Still, India’s education system scores over that of China, reckoned Robin Lewis, professor and director of the Russian Presidential Academy of National Economy and Public Administration (RANEPA). That’s because India is more open to foreign investment and partnerships in education. Lewis did criticize both countries for their exam-based evaluation system. “How can two hours determine a child’s future,” he asked.
Nancy Silberkliet, co-CEO, Archie Comics Publications, criticized text books for being boring and dull, and failing to hold a child’s attention. She suggested introducing graphic novels and comics in school curricula; many young people would love that.
Vineet Narain, chairman of the Braj Foundation, an NGO, said it’s important to teach students about India’s ancient heritage. “The west faced its hippie movement as they didn’t know their culture and roots.
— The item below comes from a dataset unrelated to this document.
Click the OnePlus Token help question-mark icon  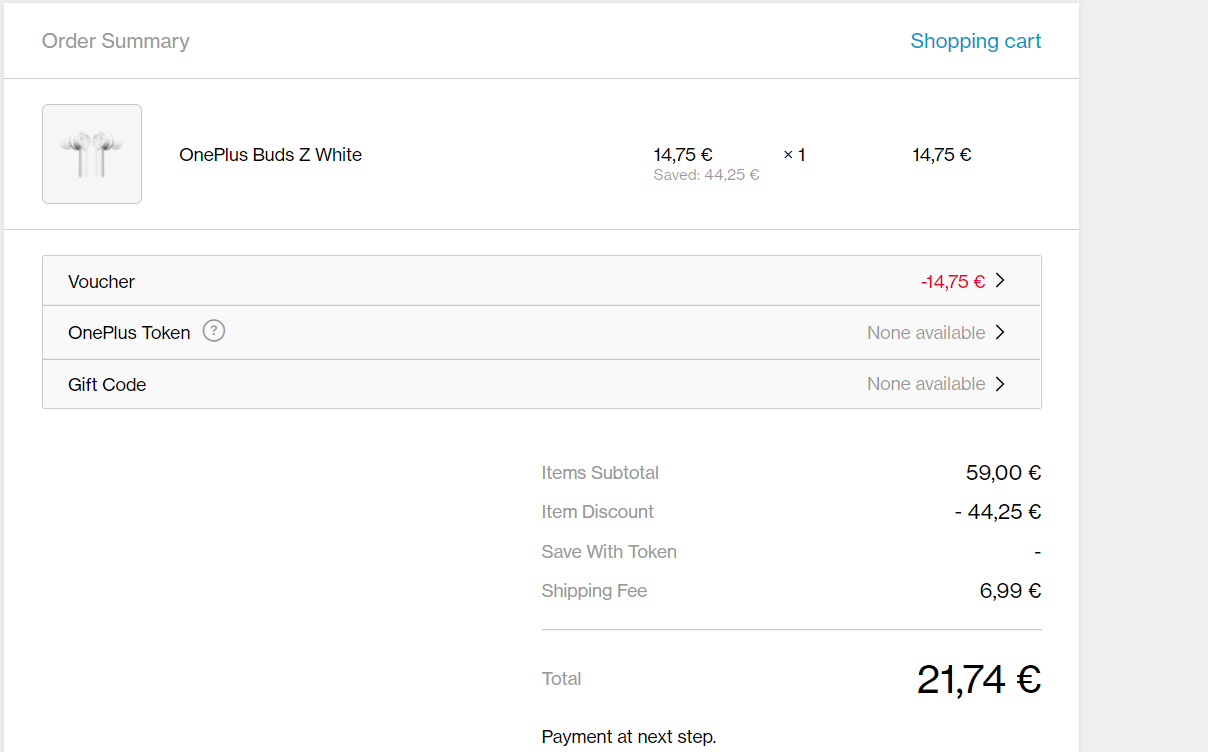(x=214, y=331)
It shouldn’t happen with India,” he said.
But all the culture and heritage will come to nought if there are no teachers to teach and no roofs to study under.
Chavvi Rajawat, a sarpanch in a Rajasthan village, said the system needs to change and there should be more accountability.
“There are schools where students of three standards sit under one roof and there is just one teacher teaching them,” she said. “Also for girls, connectivity is a problem as much as lack of toilets in the schools. Where are the funds going?” she asked.
S.C. Arora, vice-chairman, Lotus Valley Group, sounded a contrarian note claiming that infrastructure is not as important.
“I have seen education happening under a tree, what more important is knowledge of teachers and their attitude of teaching,” he said.